= SET PROBLEM =
Print the items from the line with "The image size is (1024, 658)." up to and including the last line of the items, word for word. Omit the pictures.

= DATA LINES =
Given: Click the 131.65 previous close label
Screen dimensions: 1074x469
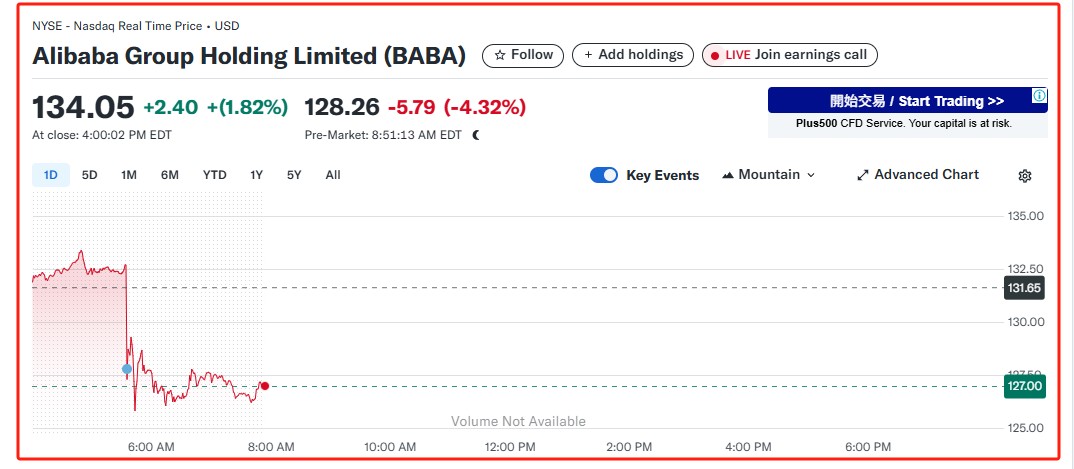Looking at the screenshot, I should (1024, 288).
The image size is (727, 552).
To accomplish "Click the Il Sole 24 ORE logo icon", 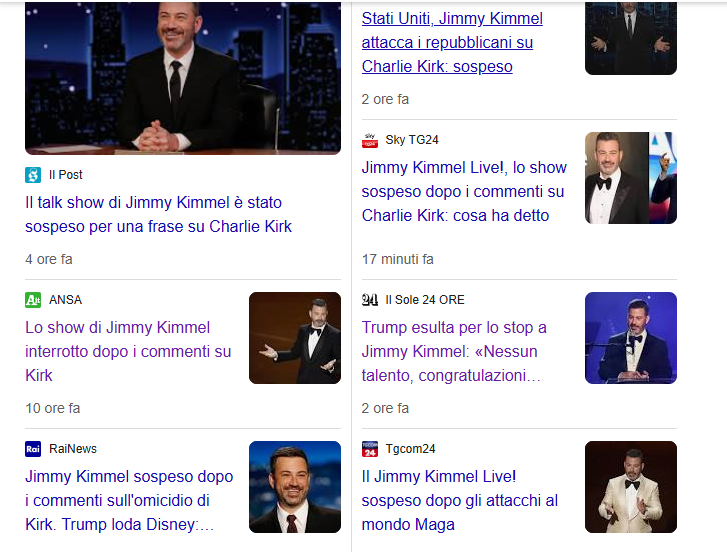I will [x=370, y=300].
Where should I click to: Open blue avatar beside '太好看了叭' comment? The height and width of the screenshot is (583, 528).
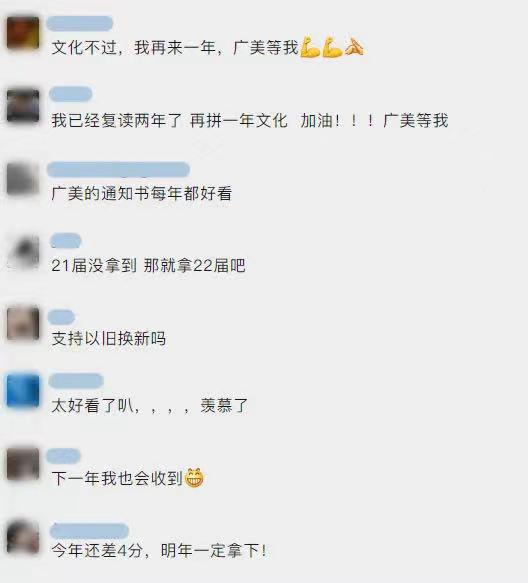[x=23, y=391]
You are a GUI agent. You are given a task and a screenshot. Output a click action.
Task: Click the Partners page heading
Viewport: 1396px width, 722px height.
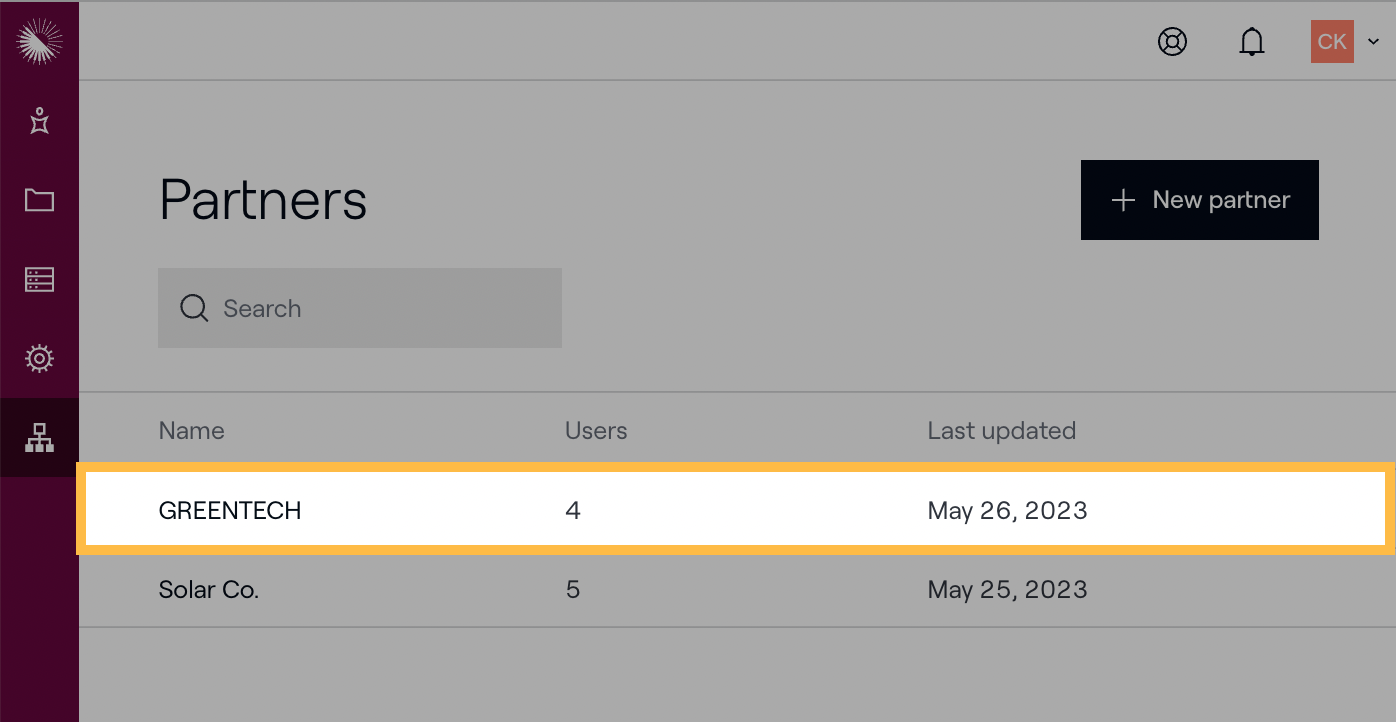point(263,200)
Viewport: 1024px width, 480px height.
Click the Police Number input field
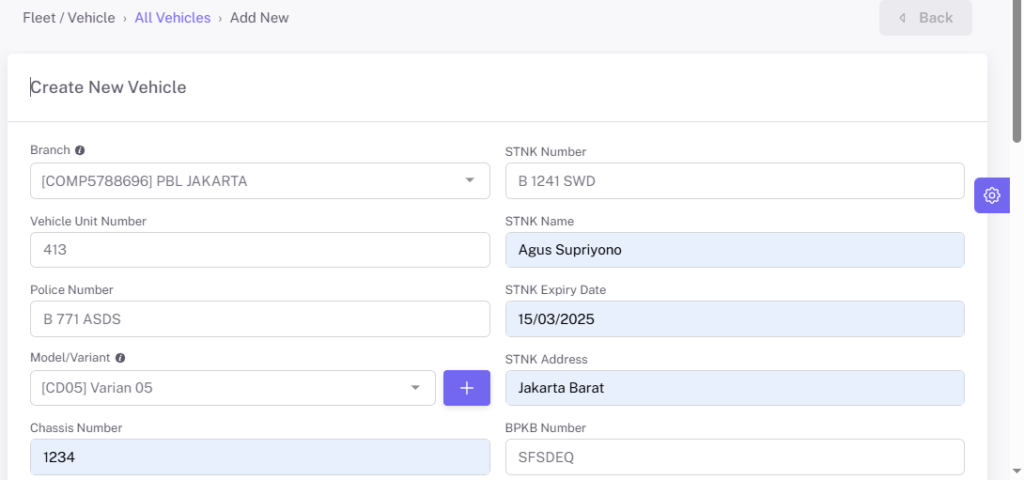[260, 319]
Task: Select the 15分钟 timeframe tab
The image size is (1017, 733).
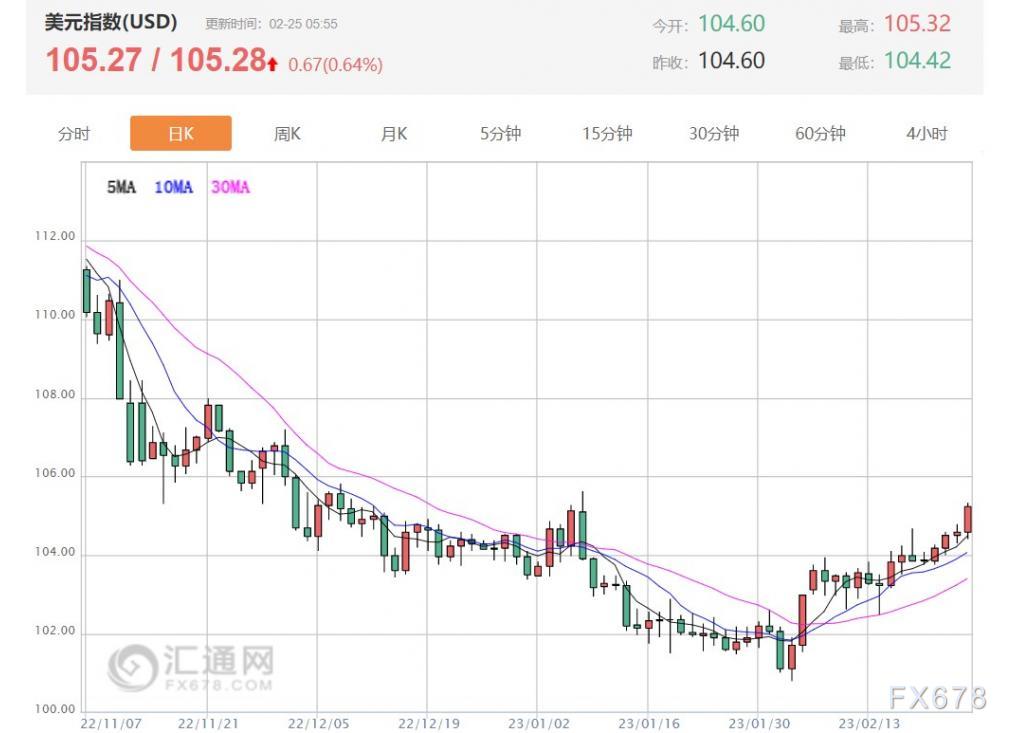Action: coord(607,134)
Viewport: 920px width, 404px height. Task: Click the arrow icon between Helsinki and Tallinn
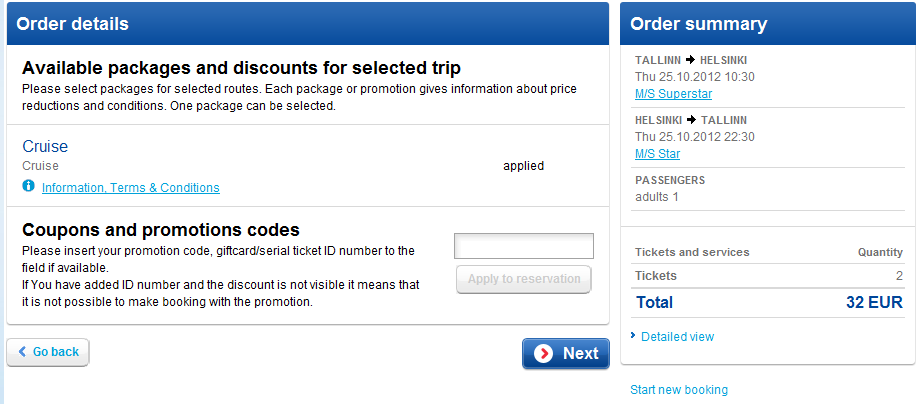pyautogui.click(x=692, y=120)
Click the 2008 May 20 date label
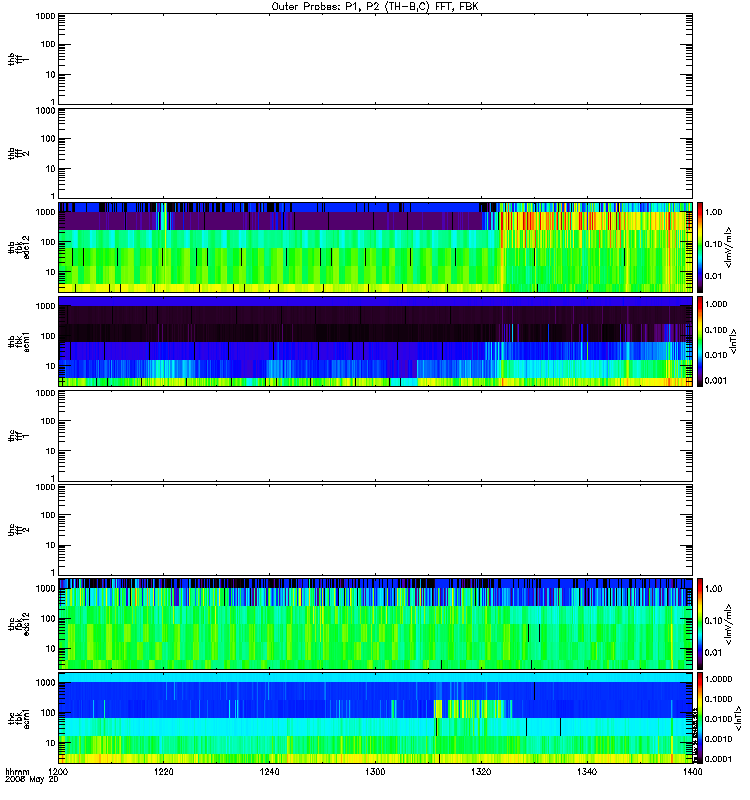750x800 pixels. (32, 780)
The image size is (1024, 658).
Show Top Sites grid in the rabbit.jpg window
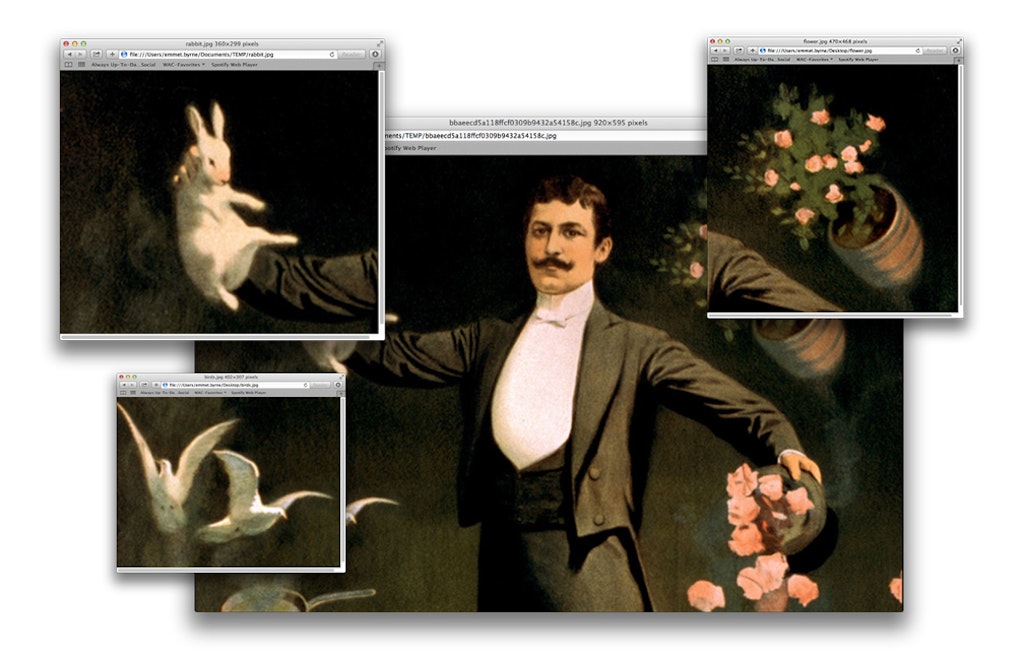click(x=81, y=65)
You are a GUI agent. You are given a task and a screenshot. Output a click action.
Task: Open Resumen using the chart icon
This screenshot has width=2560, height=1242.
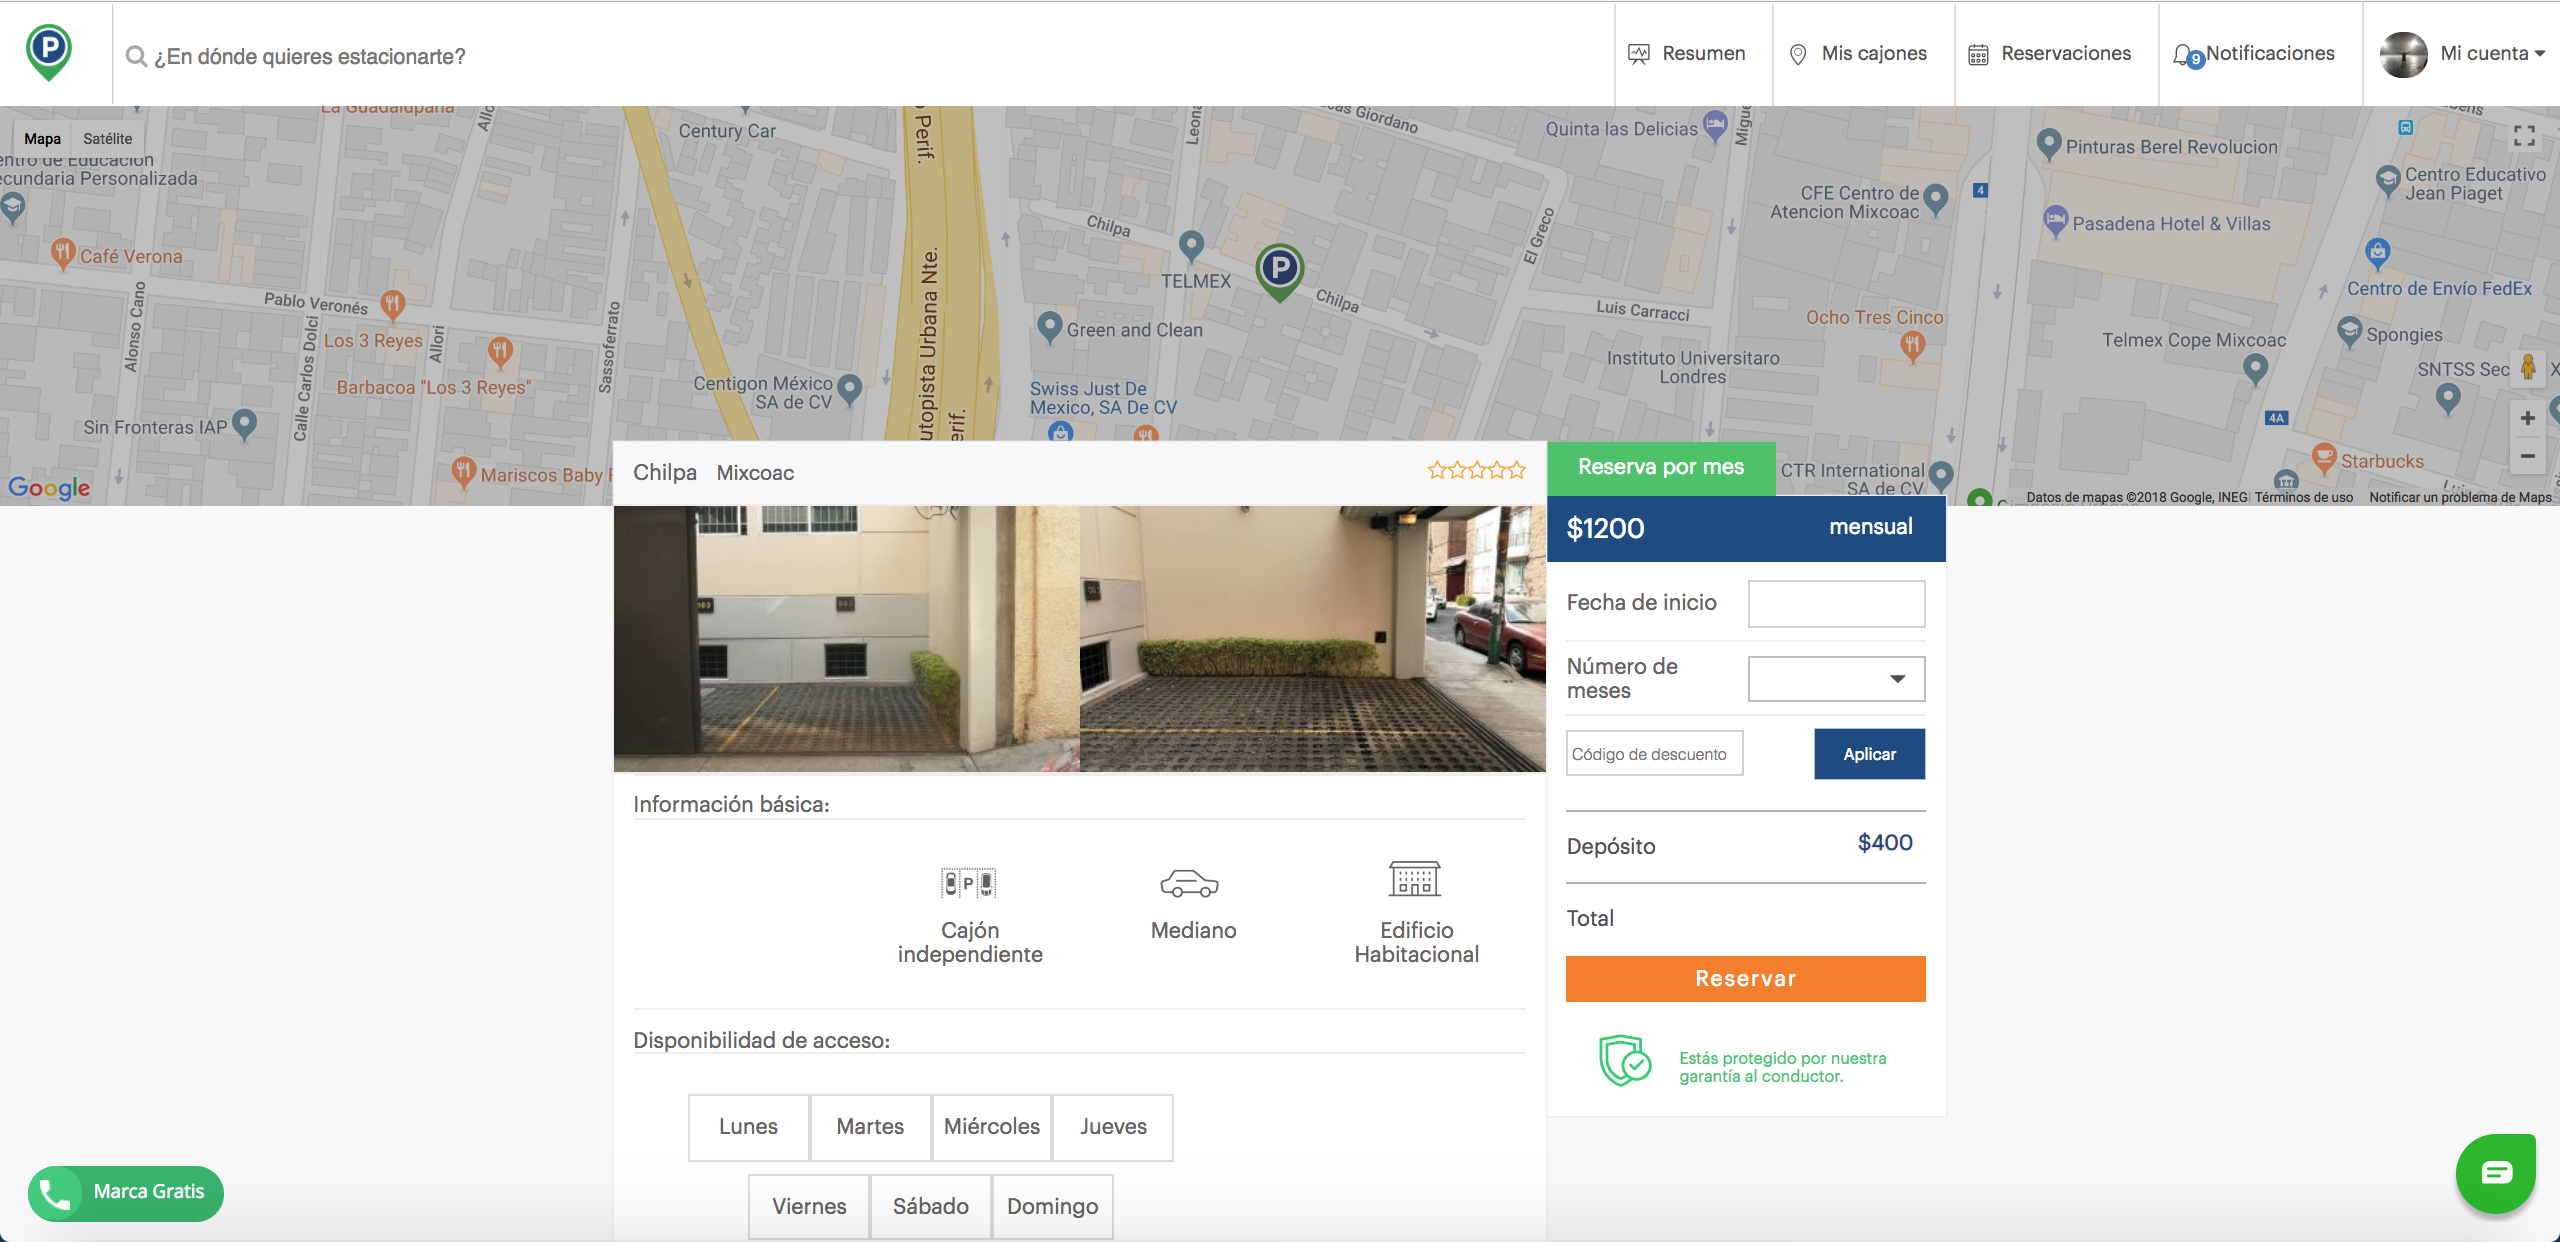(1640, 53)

= COMPLETE ANSWER =
The image size is (1024, 658).
Show Top Sites grid in the rabbit.jpg window
click(x=81, y=65)
You are a GUI agent. You are given a task and a screenshot. Output a click action.
Task: Open Resumen using the chart icon
This screenshot has width=2560, height=1242.
(1640, 53)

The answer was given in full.